When I install a bridge, it’s actually almost the last step in building the guitar. I’ve finished the body, except for a patch where the thing gets glued on. To determine the exact spot the bridge needs to lie, I’ve dummied up some temporary devices.
- I temporarily attach a trapeze tailpiece to the guitar so I can anchor the strings.
- I actually string up the low and high E and tune them up to pitch. Notice, the bridge is not secured to the top at this stage except by string tension. The two little blocks you see are to make sure that the string spacing is correct at nut and saddle since everything’s floating free.
- I test the tone with the open strings and tune them with an electronic tuner to be precisely E (low and high). I then fret each string at 12 and make sure it is exactly E, but one octave higher. I can adjust the intonation by moving the bridge fore and aft, until it is dead on with both strings. I won’t accept even a penny’s variation.
- I also slide the bridge back and forth across the belly of the guitar so the strings lie correctly athwart the neck.
- When I am satdfied the bridge is EXACTLY where it needs to be, I box it in with painter’s tape.
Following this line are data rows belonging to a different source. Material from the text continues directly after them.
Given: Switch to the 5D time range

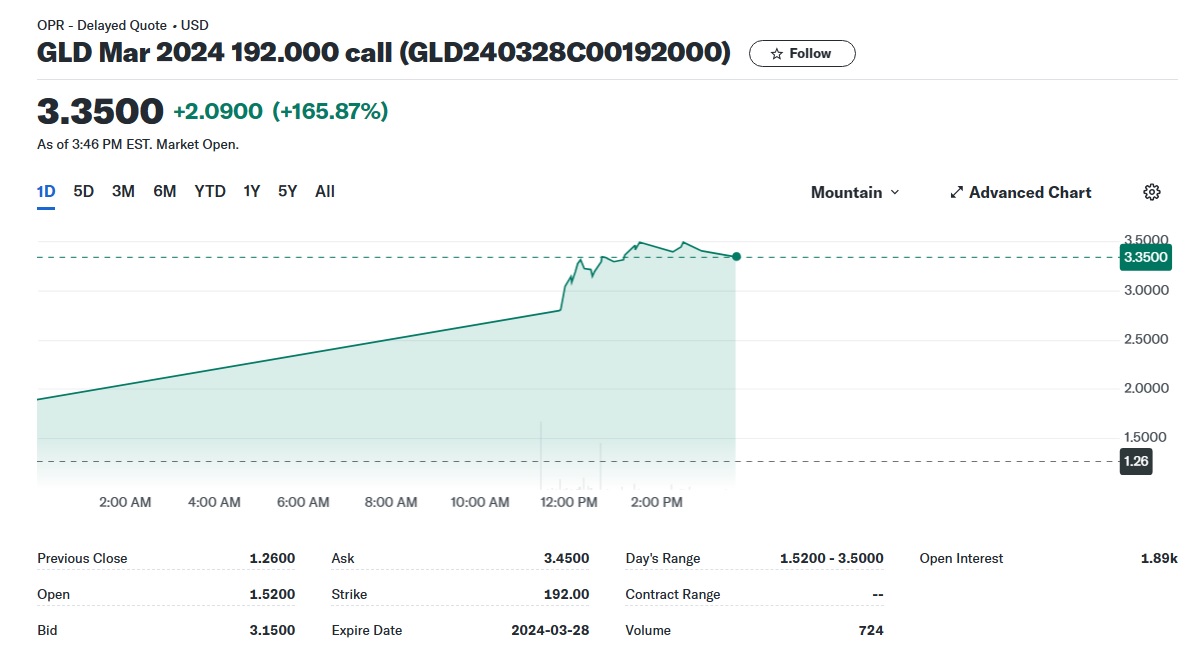Looking at the screenshot, I should (83, 192).
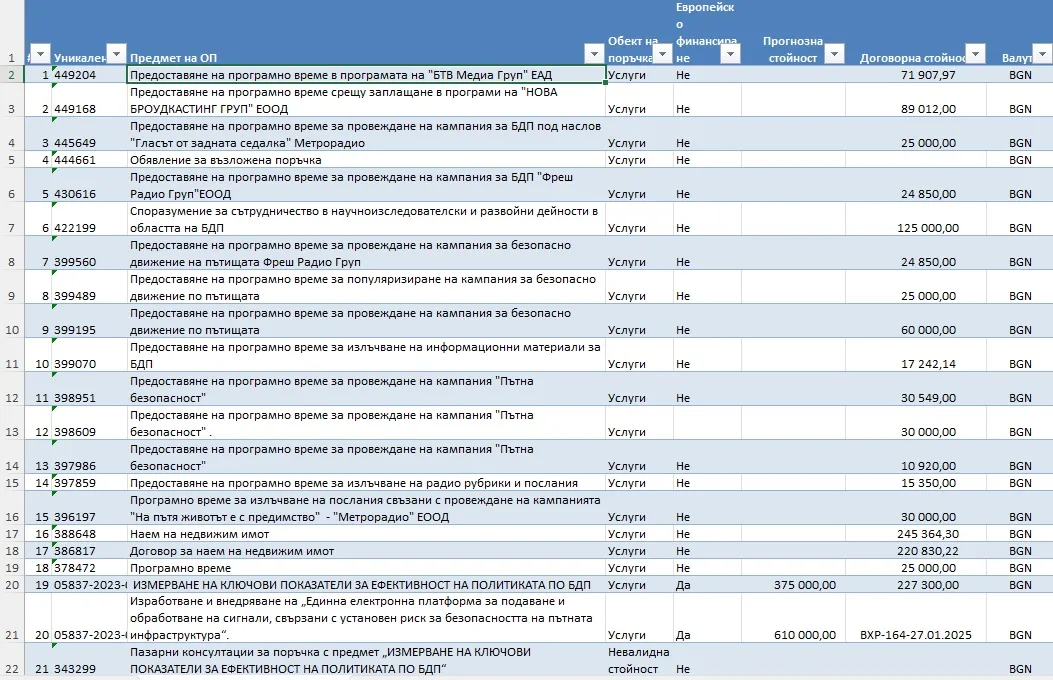Select row header 12

[11, 389]
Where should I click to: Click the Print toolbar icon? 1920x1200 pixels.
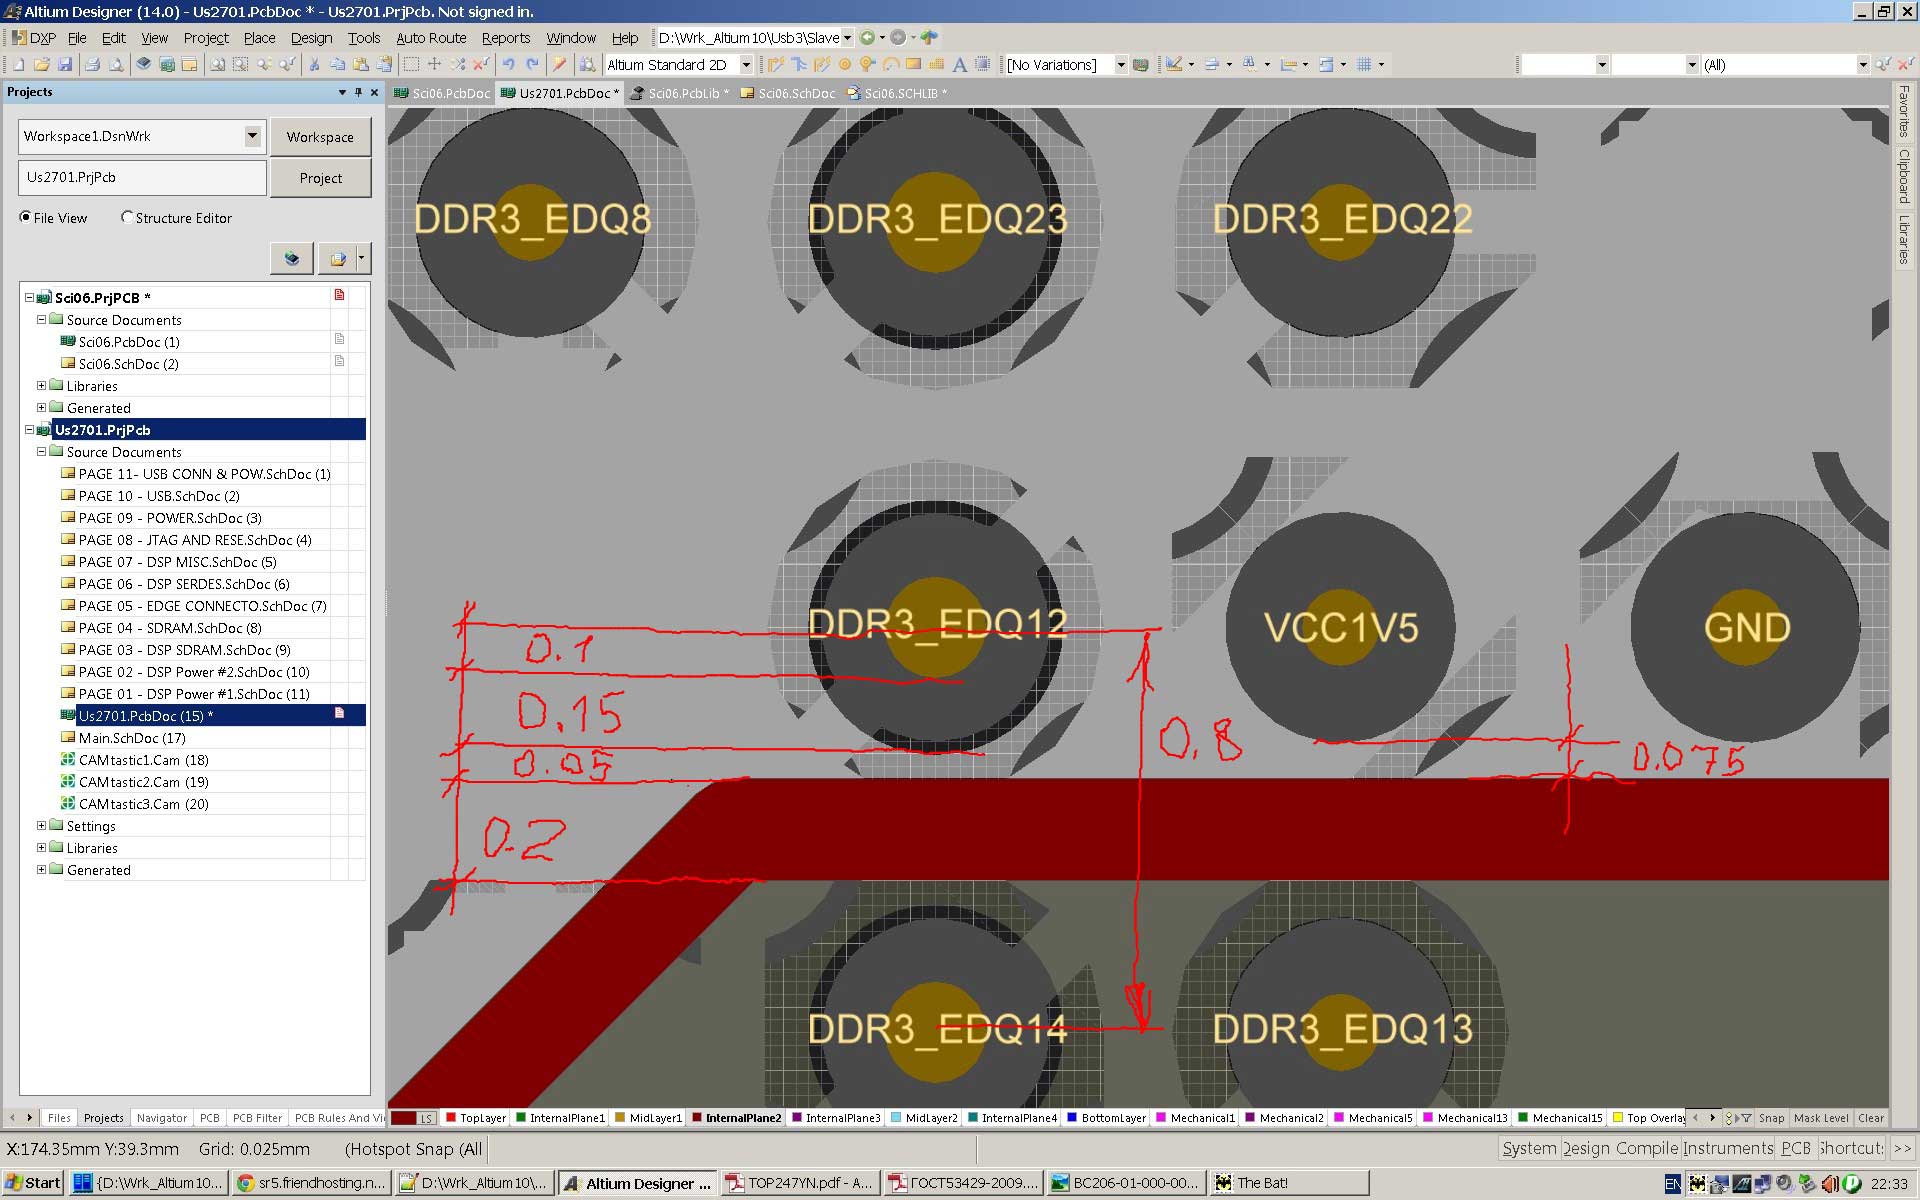coord(92,65)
- I take the strings and trapeze off, and drill 2 tiny holes whee the bridge pins are going in at the 2 E strings.
- Using glue, 2 wood screws, and clamps, I glue the bridge down.
That’s it. Any variation in intonaton that i find during final setup can be addresed by beveling the saddle one way or the other, strng by string. This mounting method is accurate enough that I find I have no issue with the final tweaks.